═════ Extracted material

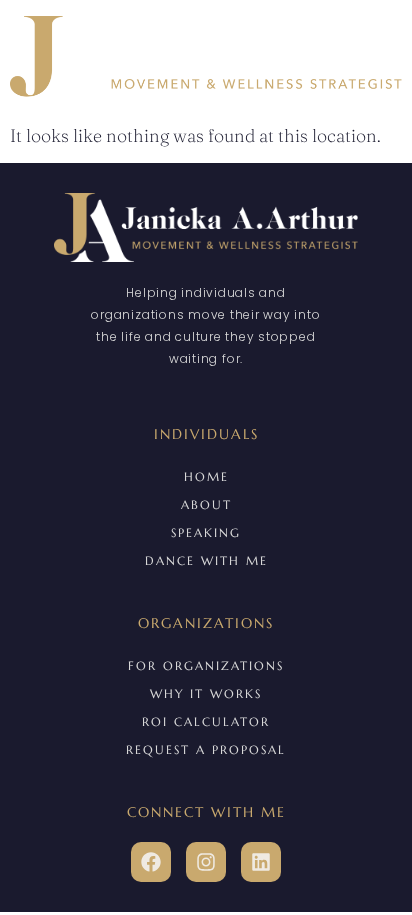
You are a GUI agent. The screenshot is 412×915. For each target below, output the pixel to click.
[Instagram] (206, 862)
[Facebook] (151, 862)
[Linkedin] (261, 862)
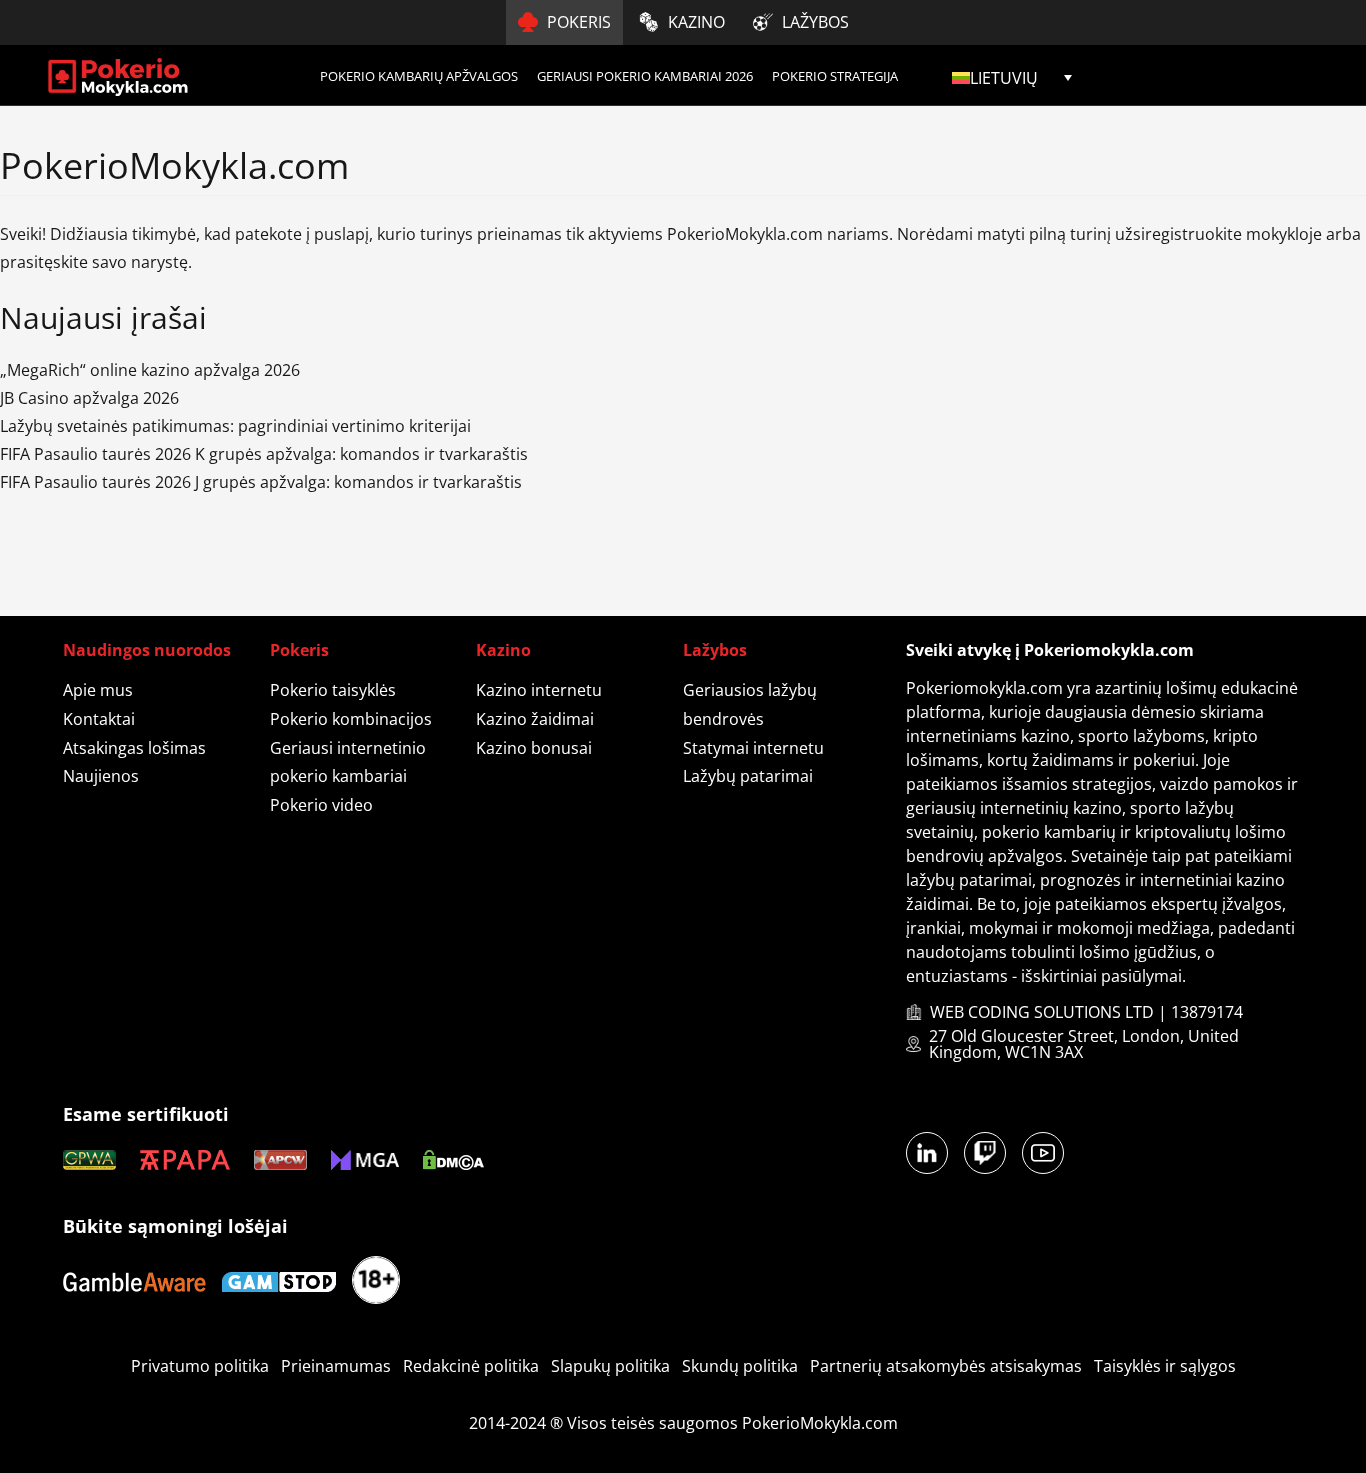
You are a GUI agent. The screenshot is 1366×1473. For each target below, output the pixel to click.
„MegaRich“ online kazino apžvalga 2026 (150, 370)
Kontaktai (99, 719)
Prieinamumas (336, 1366)
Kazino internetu (539, 690)
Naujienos (101, 776)
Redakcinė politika (471, 1366)
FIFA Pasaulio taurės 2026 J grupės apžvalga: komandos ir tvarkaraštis (261, 482)
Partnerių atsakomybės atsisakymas (946, 1366)
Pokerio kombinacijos (351, 719)
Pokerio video (321, 805)
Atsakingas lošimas (134, 748)
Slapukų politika (610, 1366)
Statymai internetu (753, 748)
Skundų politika (740, 1366)
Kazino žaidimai (535, 719)
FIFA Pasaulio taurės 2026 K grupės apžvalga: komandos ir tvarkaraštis (264, 454)
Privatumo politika (200, 1366)
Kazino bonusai (534, 748)
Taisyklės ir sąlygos (1165, 1366)
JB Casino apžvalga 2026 (89, 398)
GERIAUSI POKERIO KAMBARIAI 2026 (645, 76)
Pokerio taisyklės (333, 690)
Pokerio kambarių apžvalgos (419, 76)
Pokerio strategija (835, 76)
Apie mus (98, 690)
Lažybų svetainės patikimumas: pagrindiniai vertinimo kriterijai (235, 426)
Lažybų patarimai (748, 776)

══════════

__About this task__:
Please copy the data shown above precisely, leaving the images out.

__Task response__:
You are a GUI agent. The screenshot is 412×915. For each target below, output the pixel to click.
[Instagram] (206, 862)
[Facebook] (151, 862)
[Linkedin] (261, 862)
You are a GUI agent. The screenshot is 1366×1473. For each target below, output the pixel to click.
„MegaRich“ online kazino apžvalga 2026 (150, 370)
Kontaktai (99, 719)
Prieinamumas (336, 1366)
Kazino internetu (539, 690)
Naujienos (101, 776)
Redakcinė politika (471, 1366)
FIFA Pasaulio taurės 2026 J grupės apžvalga: komandos ir tvarkaraštis (261, 482)
Partnerių atsakomybės atsisakymas (946, 1366)
Pokerio kombinacijos (351, 719)
Pokerio video (321, 805)
Atsakingas lošimas (134, 748)
Slapukų politika (610, 1366)
Statymai internetu (753, 748)
Skundų politika (740, 1366)
Kazino žaidimai (535, 719)
FIFA Pasaulio taurės 2026 K grupės apžvalga: komandos ir tvarkaraštis (264, 454)
Privatumo politika (200, 1366)
Kazino bonusai (534, 748)
Taisyklės ir sąlygos (1165, 1366)
JB Casino apžvalga 2026 (89, 398)
GERIAUSI POKERIO KAMBARIAI 2026 (645, 76)
Pokerio taisyklės (333, 690)
Pokerio kambarių apžvalgos (419, 76)
Pokerio strategija (835, 76)
Apie mus (98, 690)
Lažybų svetainės patikimumas: pagrindiniai vertinimo kriterijai (235, 426)
Lažybų patarimai (748, 776)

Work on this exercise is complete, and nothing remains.